Operação militar na região de Nagorno-Karabakh começou no fim de setembro e já deixou ao menos 600 mortos; mais de 75% dos moradores do local já fugiram em direção à Armênia
Mais de duas semanas após o anúncio de Baku, a operação militar do Azerbaijão no território de Nagorno-Karabakh continua em andamento. As tropas azerbaijanas lançaram uma ofensiva contra o território na região do Cáucaso, provocando um grande êxodo na área, com separatistas de origem armênia deixando a região. Segundo estimativas oficiais, desde o início do conflito 88.780 pessoas deixaram Nagorno-Karabakh e foram em direção à Armênia. Isso representa aproximadamente 75% dos 120 mil habitantes que vivem no local. A estimativa é de que quase 600 pessoas morreram durante a ofensiva relâmpago realizada pelas Forças Armadas do Azerbaijão. Os combates deixaram aproximadamente 200 soldados mortos em ambos os lados. Uma explosão em um posto de gasolina na estrada que liga Nagorno-Karabakh a Yerevan, capital da Armênia, deixou pelo menos 170 mortos e outros 349 feridos, segundo o balanço atualizado. Os armênios que vivem na região temem retaliações por parte do Azerbaijão, que, por sua vez, tenta recuperar e reanexar o território, que não esteve sob seu controle das últimas três décadas. A região de Nagorno-Karabakh é de maioria armênia e cristã, e se separou do Azerbaijão, majoritariamente muçulmano, durante a desintegração da União Soviética.
Em entrevista ao portal da Jovem Pan News, o cientista político e professor de relações internacionais do Insper Leandro Consentino analisou as possíveis consequências, dizendo que o conflito gera um fator de instabilidade e pode “abrir as portas” para que antigos confrontos ressurjam. “[O confronto] Impacta a Ásia por conta de uma instabilidade a mais no cenário da região. Gera mais um fator de instabilidade, que deixa mais acesa e acirrada a disputa de algumas potências da região, sobretudo pensando em Rússia e Turquia nesse caso, mas também envolvendo os atores locais. […] O conflito atual abre as portas [para novos ataques], assim como o conflito entre Ucrânia e Rússia pode ter aberto as portas para ofensivas mais amplas e pesadas. Esse conflito também pode acender antigos problemas, sobretudo regionais, que a Rússia conseguia administrar com sua mão pesada e que hoje já não consegue dar conta. […] O que a gente pode assistir são a pequenos conflitos, como guerras civis e disputas territoriais menores no outrora âmbito de atuação da Rússia. Acho que é o grande risco que a gente causa, sobretudo com o enfraquecimento da Rússia na região”, disse Consentino.

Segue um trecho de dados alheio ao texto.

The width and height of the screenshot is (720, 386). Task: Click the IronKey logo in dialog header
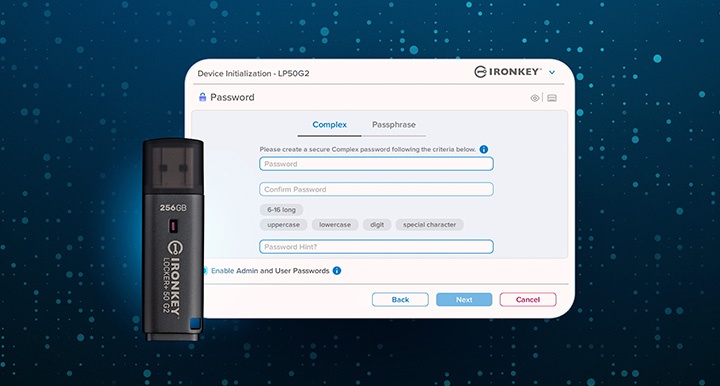click(x=508, y=72)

O especialista também comentou sobre o conflito de influências na disputa entre Armênia e Azerbaijão, dizendo que o Ocidente ainda não está envolvido no confronto, mas que a Turquia pode assumir o papel de oposição à Rússia, que está enfraquecida. “Sempre é possível que se usem conflitos regionais para explorar polarizações maiores. Nesse caso, pode ser que a Turquia, fazendo um papel de contraponto à Rússia, ocupe esse papel do ponto de vista das potências pró-Ocidente. O Ocidente ainda não está tão envolvido neste campo de batalha. Ainda que os Estados Unidos estivessem buscando mais influência no Cáucaso neste momento e a Europa tenha interesses pela proximidade geográfica, não é o campo em que estão travando batalhas. Acho que temos um conflito de escala regional que pode opor esses aliados orientais, a não ser que, por exemplo, a Turquia se torne uma peça do Ocidente nesse jogo mais intrincado”, afirmou o cientista político.

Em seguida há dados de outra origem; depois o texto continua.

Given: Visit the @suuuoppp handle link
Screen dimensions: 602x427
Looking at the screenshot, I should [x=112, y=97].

Ao falar sobre a posição dos russos, Consentino avalia que a Rússia já não é capaz de administrar outras disputas locais em sua zona de influência por estar envolvida em seu próprio confronto. “O que a gente pode antever é uma fraqueza da Rússia, nesse momento em que ela já está envolvida no próprio conflito e não consegue administrar a disputa entre vizinhos em que antes ela punha a mão pesada e, de alguma forma, conseguia pacificar. Vemos mais um ponto de fraqueza da Rússia que pode ser aproveitado pelo Ocidente”, analisa. Por fim, pensando fora da região do conflito, o especialista afirma que o confronto pode gerar instabilidade no mercado, mesmo sendo algo regional. “O mercado gosta de estabilidade, a economia prefere um mundo mais estável. Quanto mais a gente vê a conflagração de conflitos, ainda que regionais, mais instabilidade a gente observa e mais complicado fica o ambiente internacional nas questões políticas e econômicas”, concluiu.